BEGIN ITEMS
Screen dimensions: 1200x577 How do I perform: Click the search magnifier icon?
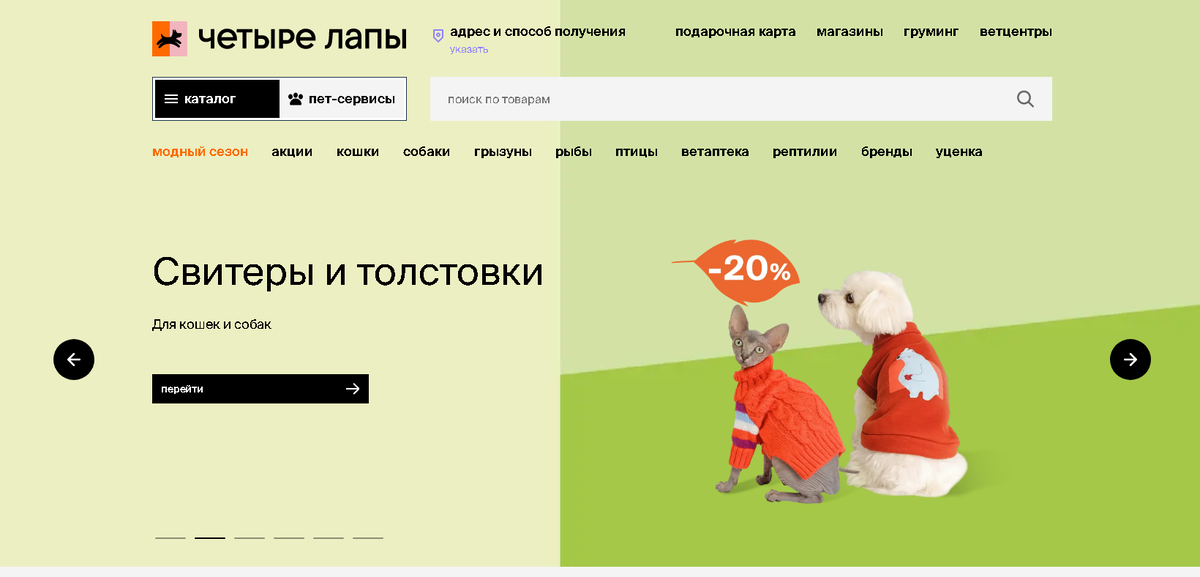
END ITEMS
BEGIN ITEMS
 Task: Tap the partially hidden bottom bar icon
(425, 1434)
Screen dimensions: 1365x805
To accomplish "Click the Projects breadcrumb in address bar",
END ITEMS
◆ **TASK DESCRIPTION**: Render the lines of the data as a JSON list of strings, one string per line with blank lines omitted, starting with the line that contains "Screen dimensions: 1365x805" and continuing through the line that contains "the Projects breadcrumb", both included.

◆ **SOLUTION TO THIS TASK**:
[
  "Screen dimensions: 1365x805",
  "To accomplish \"Click the Projects breadcrumb in address bar\","
]